### The tasks
**A.** Based on the running-challenge excerpt, say whether each statement agrees with it: (i) the writer walks Roxy at least a mile after work; (ii) the challenge worked out to an average of 7 miles a day; (iii) on really bad air days, the writer ran longer runs. Answer each with yes or no and quote the words of the excerpt that decide it.
**B.** Write a continuation of the running-challenge excerpt, starting after its final sentence.

And wouldn’t you know it this challenge would take place during, for me, one of the more brutal summers of memory. 😩
The humidity and the poor air quality really combined for a powerful 1-2 punch against me. Not just occasionally, but repeatedly and relentlessly. And I honestly did what I could to fight back… I ran shorter runs on really bad days or longer runs to try to make up for it on those few days that the air wasn’t suffocating. (Those days felt so few and so far between!)
But acquiring those miles wasn’t worth feeling like I was dying, and I needed to freakin’ breath, so sometimes I had to wave the white flag and accept that I was gonna be behind the pace I had hoped to at least somewhat maintain. I had to rest. And these moments were hard for me, as my resolve and my determination really are formidable. It can be tough to talk myself down into a rational state of mind sometimes. But I knew, and came to accept, that these hard decisions were the right decisions for my body, for my health and well-being.
If I was gonna do this, I was gonna do it the smart, sustainable way.
I’ll be honest, sometimes it was so fucking frustrating. But it meant finding pockets where I could do it and not die.
I always walk Roxy at least a mile after work and I figured hey, that’s at least 60 miles! Oh but often it was too hot to take her very far and we had to backyard it… aka not acquire mileage.
And even Curveball got in on the game – if Magnaball was any indication, I would have averaged 7 miles a day for 3+ days at Curveball… well over the average of 2.5/day this challenge broke down to. But I didn’t get to explore those grounds and accumulate THOSE miles, either. 😔
Life happens, but man did I feel up against a wall. Sometimes the resistance I was facing was spirit-breaking.

Stored items from a collection:
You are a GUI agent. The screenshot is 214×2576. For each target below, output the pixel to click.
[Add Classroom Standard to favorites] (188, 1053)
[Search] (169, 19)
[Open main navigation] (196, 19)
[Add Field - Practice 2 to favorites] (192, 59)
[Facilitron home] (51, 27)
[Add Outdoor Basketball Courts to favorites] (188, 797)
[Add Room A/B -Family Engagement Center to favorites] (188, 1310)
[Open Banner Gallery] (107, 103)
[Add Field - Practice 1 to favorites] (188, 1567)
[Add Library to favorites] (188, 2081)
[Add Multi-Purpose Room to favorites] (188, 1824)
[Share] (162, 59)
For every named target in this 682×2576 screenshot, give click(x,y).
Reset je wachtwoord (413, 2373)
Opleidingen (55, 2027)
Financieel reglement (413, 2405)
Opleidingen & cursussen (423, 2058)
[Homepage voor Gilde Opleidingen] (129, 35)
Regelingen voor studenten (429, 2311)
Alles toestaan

### Outputs for the tasks
**A.**
(i) Yes: "I always walk Roxy at least a mile after work"
(ii) No: "well over the average of 2.5/day this challenge broke down to"
(iii) No: "I ran shorter runs on really bad days"

**B.**
And this challenge technically ended in August… but I had already come that far, and fought to be as many miles in as I was, so what was I supposed to do, just stop because the deadline came?
No! This was MY race… I would finish on MY terms. I would rather FINISH it LATE than leave it unfinished – eff that!
When I decided to do this challenge, I aimed to run 100 of the miles and walk 75 of the miles. (Obviously, this was before I realized Mother Nature wasn’t gonna grant me ideal running conditions for most of the days. That realization didn’t actually come until I was well into battling for these miles.)
I came up a little shy, running 96.23 and walking 78.8 and I’m perfectly fine with, and incredibly impressed by that! I ran 96 freakin’ miles in 3 months time – that’s a huge increase! 🎉
I learned a lot about myself in this experience… and I think I’m gonna save that component for another day!